En effet, la Loi n°2016-30 du 8 novembre 2016, modifiant la loi 65-61 du 21 juillet 1965, portant code de procédure pénale, promulguée et publiée au journal officiel le 26 novembre 2016 (JO N° 6976) ne lui laisse aucune marge de manœuvre. L’article 55 du code de procédure pénale est libellé comme suit : «L’officier de police judiciaire informe la personne interpellée de son droit de constituer conseil parmi les avocats inscrits au tableau ou admis en stage. Mention de cette formalité est faite obligatoirement sur le procès-verbal d’audition, à peine de nullité». Or, Il a été prouvé que le procès-verbal de la Division des Investigations Criminelles N°146/DIG/BAC du 02 mars 2017 ne mentionne nullement la présence d’un Conseil au moment de l’interpellation.

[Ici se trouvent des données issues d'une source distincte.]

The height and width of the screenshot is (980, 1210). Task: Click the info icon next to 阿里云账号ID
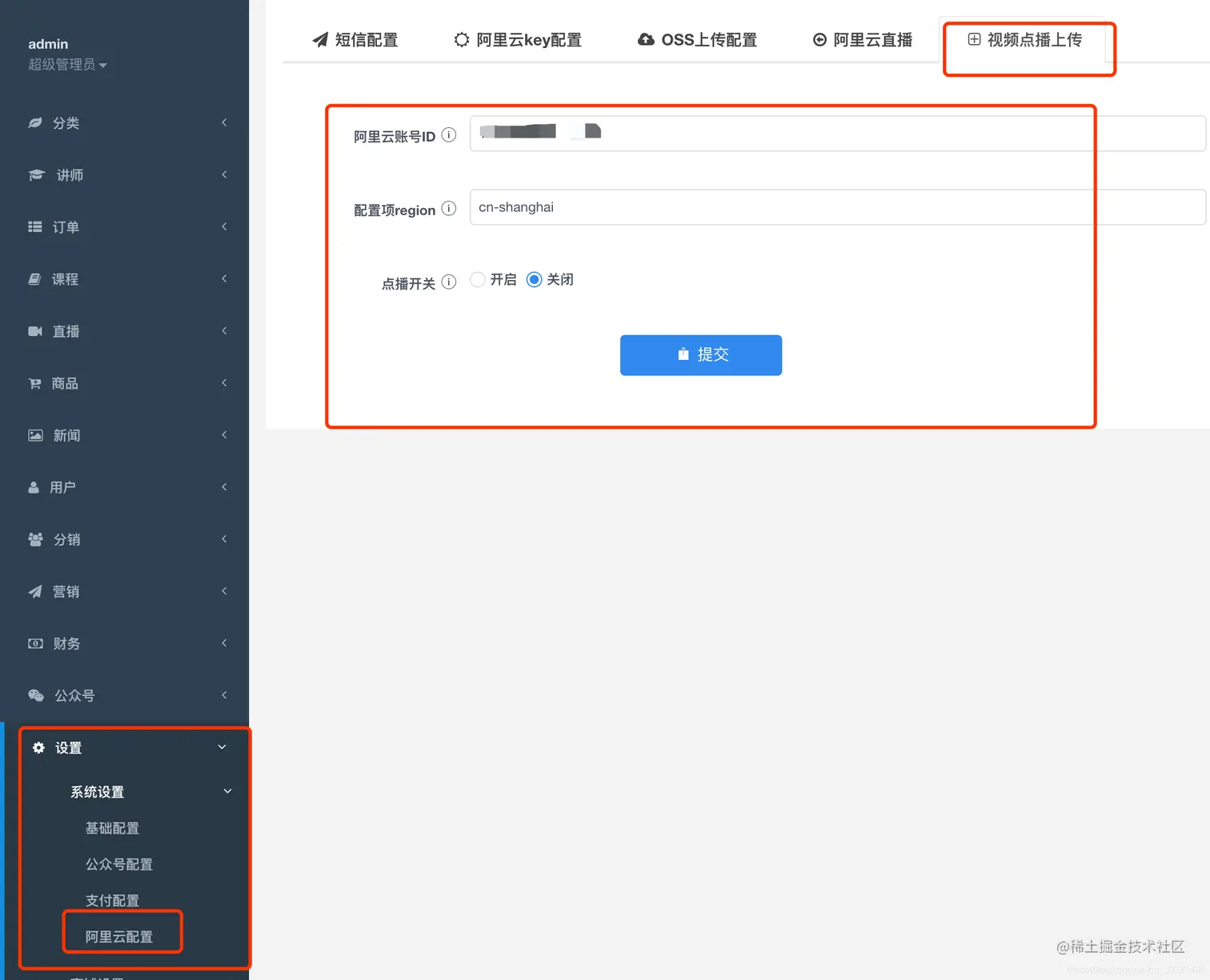tap(449, 135)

Par conséquent, le juge Demba Kandji dispose de 2 options pour libérer le Maire de Dakar :
1. Soit il se conforme à l’arrêt de la CEDEAO du 29 juin 2018 (règlement n°05/CM de l’UEMOA relatif à l’harmonisation de la profession d’avocat qui rend obligatoire la présence d’un conseil dès l’interpellation, durant l’enquête préliminaire) pour prononcer la nullité du Procès-verbal de la DIC N°146/DIG/BAC du 02 mars 2017,
2. Soit il convoque l’article 55 du code de procédure pénale (Loi nationale) pour prononcer la nullité du procès-verbal de la DIC N°146/DIG/BAC du 02 mars 2017.

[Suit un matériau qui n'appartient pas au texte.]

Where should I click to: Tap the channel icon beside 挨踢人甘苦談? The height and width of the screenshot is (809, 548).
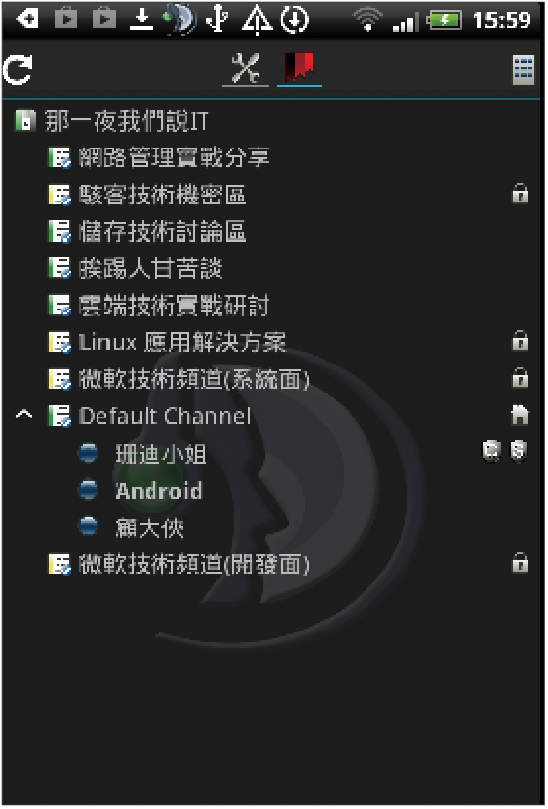[x=59, y=269]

En réalité, le juge Demba Kandji est doublement lié. Quel que soit son choix (Arrêt de la CEDEAO ou Loi nationale N°2016-30 du 08 novembre 2016), tous les chemins mènent à Rome et à la libération du maire, le 18 juillet 2018. Juridiquement, aucune échappatoire n’est possible. Si toutefois le Juge Demba Kandji éprouve des difficultés à prendre une décision en Droit, nous lui recommandons de lire la brillante contribution de M. El Hadji Birame FAYE, magistrat à la Cour suprême, en date du 09 janvier 2018, intitulée «Droit à un conseil dès l’interpellation: de la portée de la réforme du code de procédure pénale», qui fait suite au séminaire sur l’indépendance de la Justice, organisé par l’Union des Magistrats Sénégalais (UMS) les 28 et 29 décembre 2017 au King Fahd Palace (Dakar). Les propos du magistrat à la Cour suprême sont terrifiants : «Les officiers de police judiciaire, sans doute confortés par des magistrats qui ont quelque scrupule à prononcer la nullité du procès-verbal d’enquête de police, rechignent à notifier à l’interpellé ses droits et se refusent catégoriquement à admettre la présence de l’avocat dès la première heure de la garde à vue». Le message est clair : certains magistrats violent la loi, en refusant d’annuler des procès-verbaux d’enquête, établis par les officiers de police judiciaire.
Tous les magistrats et policiers qui ont participé à cette cabale politico-judiciaire contre Khalifa Sall, doivent rendre des comptes au peuple sénégalais. Le 18 juillet, le Juge d’appel ne pourra affirmer qu’il ignore l’existence de la loi n°2016-30 du 8 novembre 2016. Il doit appliquer la loi, rien que la loi, toute la loi. On voit mal le juge Demba Kandji désavouer publiquement le procureur près la Cour d’appel de Dakar, et ses pairs (Union des Magistrats Sénégalais), pour satisfaire les désirs du prince Macky Sall. Au-delà du détenu politique Khalifa Sall, la crédibilité de la Justice sénégalaise écornée, est entre les mains du 1er président de la Cour d’appel, le 18 juillet 2018.